H. contortus grows on a wide variety of soil types. Surface textures of soils supporting H. contortus range from sandy loam to clay loam and soil profile morphology plays a minor role in determining distribution. It can grow on infertile sands and texture contrast soils but also on very fertile clay loams. It is much less common on some heavy clay soils, soils with poor drainage, under conditions of extremely low fertility and in saline situations.

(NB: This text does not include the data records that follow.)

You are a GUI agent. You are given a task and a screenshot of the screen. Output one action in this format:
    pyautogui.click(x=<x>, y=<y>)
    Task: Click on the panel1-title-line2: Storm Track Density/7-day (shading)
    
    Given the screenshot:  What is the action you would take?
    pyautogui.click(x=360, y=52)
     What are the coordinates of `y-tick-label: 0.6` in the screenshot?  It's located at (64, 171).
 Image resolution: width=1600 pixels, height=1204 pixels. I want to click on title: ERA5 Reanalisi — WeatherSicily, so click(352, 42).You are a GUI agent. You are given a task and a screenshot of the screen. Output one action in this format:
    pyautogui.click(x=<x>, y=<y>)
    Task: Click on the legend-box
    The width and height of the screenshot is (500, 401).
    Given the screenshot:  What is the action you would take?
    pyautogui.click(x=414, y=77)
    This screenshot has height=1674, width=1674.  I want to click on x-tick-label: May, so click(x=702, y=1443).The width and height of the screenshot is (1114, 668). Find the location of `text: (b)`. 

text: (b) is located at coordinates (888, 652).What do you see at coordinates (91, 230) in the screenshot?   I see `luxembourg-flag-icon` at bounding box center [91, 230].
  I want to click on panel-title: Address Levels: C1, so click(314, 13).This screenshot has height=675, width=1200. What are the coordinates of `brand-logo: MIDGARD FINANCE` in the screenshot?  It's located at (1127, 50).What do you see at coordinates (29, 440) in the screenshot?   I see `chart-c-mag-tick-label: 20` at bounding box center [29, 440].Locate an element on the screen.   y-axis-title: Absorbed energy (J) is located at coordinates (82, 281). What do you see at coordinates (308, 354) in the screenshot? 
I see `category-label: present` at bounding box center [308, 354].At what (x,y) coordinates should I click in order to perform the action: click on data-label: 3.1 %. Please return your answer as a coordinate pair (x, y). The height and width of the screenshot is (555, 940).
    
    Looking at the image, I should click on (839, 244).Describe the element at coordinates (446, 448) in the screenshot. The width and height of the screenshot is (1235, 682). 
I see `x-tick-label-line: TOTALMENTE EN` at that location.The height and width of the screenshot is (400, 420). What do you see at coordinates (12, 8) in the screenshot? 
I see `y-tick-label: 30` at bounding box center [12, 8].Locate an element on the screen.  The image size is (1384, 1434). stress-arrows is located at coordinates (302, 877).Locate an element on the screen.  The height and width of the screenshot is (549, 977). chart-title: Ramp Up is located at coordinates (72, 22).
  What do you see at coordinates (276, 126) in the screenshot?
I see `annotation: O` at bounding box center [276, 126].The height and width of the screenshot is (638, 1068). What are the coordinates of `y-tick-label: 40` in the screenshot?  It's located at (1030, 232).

Where it is found, H. contortus is most abundant in the understorey of various eucalypt woodlands and open forests. The dominant overstorey species include silver-leaved ironbark (Eucalyptus melanophloia), narrow-leaved ironbark (E. crebra), spotted gum (E. maculata) and blue gum (E. tereticornis) in Queensland and E. tetradonta and E. dichromophloia in the Northern Territory. Kangaroo grass (Themeda triandra) is a common associate of H. contortus. Other grass genera that commonly occur with H. contortus are Bothriochloa, Eragrostis, Aristida, Chloris and Chrysopogon.
Plants are largely dormant during the cooler, drier months. Vegetative growth begins when both temperature and soil moisture levels are adequate. In the north, low soil moisture limits growth during the dry season and growth begins with the first major rains. Reproductive development may begin in early February and seed set from late March. In the south, soil moisture may sometimes be adequate during winter but low temperatures limit growth. Most growth generally occurs between mid-October and mid-April. Flowering occurs from late January and seed is released between March and August. H. contortus can produce over 5000 seeds per square metre.
This species has been successfully harvested using both brush and beater harvesters.
Under natural conditions, seeds are probably relatively short-lived. When stored under air-dry conditions, more than 50% of seeds remained viable after three years but less than 5% were viable after four years.
Relatively steady temperatures of 25–30°C are optimum for germination. Removal of the seed from the appendages (glumes (Glume - the empty bracts at the base of a grass spikelet; usually two glumes are present), lemma (Lemma - the outer bracts at the base of a grass spikelet; usually two glumes are present) and palea) increased the germination percentages of fresh seed under laboratory conditions but fresh spikelets gave higher percentages under glasshouse conditions. The spiral awn plays an important role in seed burial in the field.
There is evidence that H. contortus benefits from disturbances that reduce the competition faced by seedlings. Burning in spring tends to be associated with an increased contribution of H. contortus in the pasture. This is due in part to removal of competition.
Many areas that came to be dominated by H. contortus were dominated by Themeda triandra prior to the introduction of domestic stock. This suggests that H. contortus is relatively tolerant of grazing. Under continuous heavy grazing however, H. contortus declines. H. contortus is most susceptible to grazing in the early part of the wet season. One recommendation for long-term maintenance of H. contortus pastures, is that utilisation rates not exceed 30%. Fire can be a useful tool for control of shrubs and less desirable grasses (e.g. Aristida spp.). Burning in spring every 2–4 years may be helpful but a burning programme should be tailored to specific circumstances.
H. contortus is a relatively short-lived perennial. Grazing pressure influences survival of individual tussocks. Under light grazing, individual plants can live for several years.